Task requirements
- a) Retype the New Zealand unemployment passage from "A report in" up to and including "officially seeking help.".
- b) In the New Zealand unemployment passage, how many people were claiming the unemployment benefit at the same time the previous year?

Document segment
Start

Unemployment figures just released in New Zealand indicate that, far from abating, the effects of the international recession are worsening, with thousands being thrown into unemployment and dole queues lengthening each week.

With many companies going to the wall and the conservative National Party-led government carrying out the agenda of the financial markets, the unions and the labour bureaucracy have quickly emerged as prime enforcers of the government’s austerity measures. The unions, in many cases led by figures from the so-called radical “left”, are openly collaborating with both the government and business in stifling and suppressing any opposition in the working class.

In a report headed “Dole numbers worse than expected”, the New Zealand Herald noted on July 13 that the number of people claiming the unemployment benefit has topped 50,000—almost three times the 17,710 figure at the same time last year.

Workers in the country’s largest city and industrial centre, Auckland, account for almost half of the increase.  About 15,000 more are on the dole there than in June last year and almost one in three is young—aged between 18 and 24—sharply up on the one in five rate of a year earlier. Maori and Pacific Islanders are particularly struggling, making up almost half of those on the benefit in the region.

Employment Minister Paula Bennett admitted that the speed of the rise in unemployment figures had caught the government by surprise. “It is happening over a shorter time than expected, and in higher numbers,” Bennett said. “We are hoping it plateaus, but it is a sharp incline, especially over the past six weeks.”

A report in June revealed that one thousand people a week were joining the dole queues, but the true unemployment figures are much higher than this. Many discouraged former workers are either not applying for benefits or are ineligible because their partners work. Some estimates put the weekly job losses running at over 2,000. Bennett said that the government unemployment agency, Work and Income, had found many people were waiting until they were desperate and behind in their mortgage payments or rent before officially seeking help.

End

Items
Start

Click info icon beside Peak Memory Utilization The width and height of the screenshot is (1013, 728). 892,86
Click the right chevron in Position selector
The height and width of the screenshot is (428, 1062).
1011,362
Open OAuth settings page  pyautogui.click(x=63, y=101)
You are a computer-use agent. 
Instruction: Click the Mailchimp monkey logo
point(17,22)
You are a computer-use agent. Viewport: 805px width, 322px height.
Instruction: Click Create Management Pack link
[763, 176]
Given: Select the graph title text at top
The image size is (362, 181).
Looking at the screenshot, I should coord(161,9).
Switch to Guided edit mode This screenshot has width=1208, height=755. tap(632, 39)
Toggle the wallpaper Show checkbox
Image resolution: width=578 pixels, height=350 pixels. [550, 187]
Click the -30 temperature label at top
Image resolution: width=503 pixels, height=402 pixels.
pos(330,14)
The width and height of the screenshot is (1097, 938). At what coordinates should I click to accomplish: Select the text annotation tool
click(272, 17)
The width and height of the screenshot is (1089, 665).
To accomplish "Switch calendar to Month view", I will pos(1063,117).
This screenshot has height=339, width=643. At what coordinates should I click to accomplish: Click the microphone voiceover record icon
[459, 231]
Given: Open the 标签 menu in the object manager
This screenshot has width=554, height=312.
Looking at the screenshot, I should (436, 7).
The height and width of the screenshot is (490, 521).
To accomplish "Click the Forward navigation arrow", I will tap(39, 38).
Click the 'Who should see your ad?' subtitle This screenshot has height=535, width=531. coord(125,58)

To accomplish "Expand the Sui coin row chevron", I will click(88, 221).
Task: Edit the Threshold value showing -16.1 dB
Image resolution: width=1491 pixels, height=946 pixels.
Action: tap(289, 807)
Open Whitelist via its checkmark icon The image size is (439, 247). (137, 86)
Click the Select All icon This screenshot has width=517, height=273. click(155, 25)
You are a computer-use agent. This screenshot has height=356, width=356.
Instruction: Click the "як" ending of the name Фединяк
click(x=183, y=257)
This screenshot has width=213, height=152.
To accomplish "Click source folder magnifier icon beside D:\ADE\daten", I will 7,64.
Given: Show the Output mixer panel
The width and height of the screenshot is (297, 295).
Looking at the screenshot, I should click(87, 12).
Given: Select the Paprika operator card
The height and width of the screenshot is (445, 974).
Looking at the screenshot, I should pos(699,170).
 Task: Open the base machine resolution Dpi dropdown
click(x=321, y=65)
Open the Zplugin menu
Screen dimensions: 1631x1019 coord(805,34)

End

Per-task outputs
- a)
A report in June revealed that one thousand people a week were joining the dole queues, but the true unemployment figures are much higher than this. Many discouraged former workers are either not applying for benefits or are ineligible because their partners work. Some estimates put the weekly job losses running at over 2,000. Bennett said that the government unemployment agency, Work and Income, had found many people were waiting until they were desperate and behind in their mortgage payments or rent before officially seeking help.

- b) 17,710